Stephen Walt, who like Glaser, hits the nail on the head with his critiques of U.S. foreign policy, argues in his latest book that regarding offshore balancing, Asia may be the one place where American leadership is indispensable. While not specifically naming Guam, it is surely the case that Guam would serve a pivotal role in this attempt at American leadership.
One of Guam’s former non-voting representatives in Congress, Ben Blaz, once said of our island, “We are equal in war, but not in peace.” I think he was only half-right. While we are clearly not equal in peace, as no colony can be, we are NOT equal in war.
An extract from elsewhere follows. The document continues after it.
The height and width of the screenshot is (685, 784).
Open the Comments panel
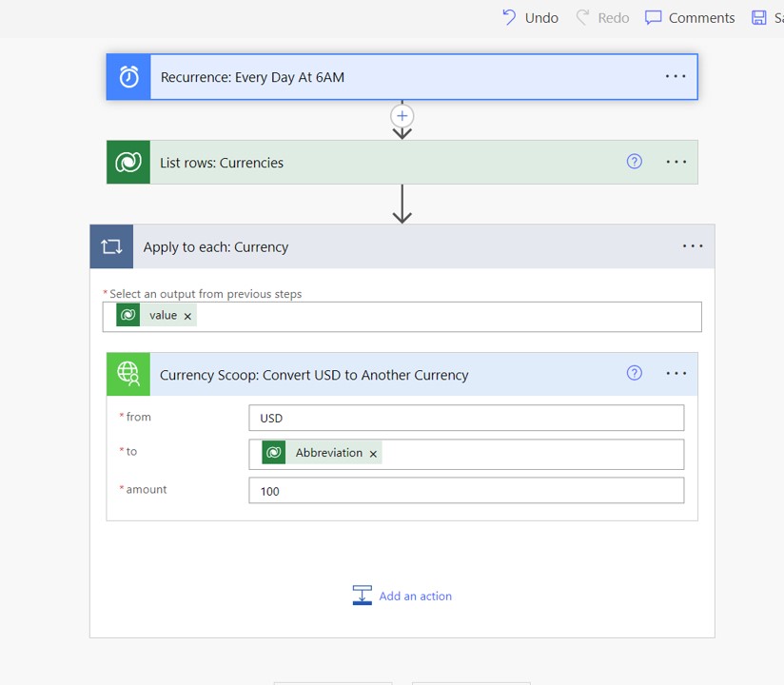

We in Guam bear the brunt of U.S. power projection in the Indo-Pacific, both as provocative threat and as a target. The task of securing a “free and open” Indo-Pacific is disproportionately on our backs.
The quest for power and influence in the region has interrupted our lives for decades as the military has intertwined itself into the fabric of our society. American leadership in this region has given us some benefits in the form of paychecks, federal funding, and the feeling of security, but has come at a giant price. So, I write this to introduce you all to my home. I write this to begin a conversation on whether we in Guam are destined to live a Groundhog Day of militarization over and over.
Or alternatively, can advocates of restraint in foreign policy help argue for and bring about a new liberation day for my island home? Can restraint in foreign policy include the goal of decolonization for Guam? Can it be in the U.S. national interest to allow Guam to choose between becoming a state of the union, a freely associated state such as the Republic of the Palau, or an independent country? Can the demilitarization of Guam be viewed as a necessary step in the reorientation of foreign policy?
Lastly, in a time that the U.S. is seeking to address the racial injustices in its history, maybe it is time to revisit the justice of holding a military base colony with 160,000 disenfranchised people in the middle of the Pacific.
This is life at the tip of the spear. But it need not be. Surely, the people of Guam deserve to be in control of their destiny.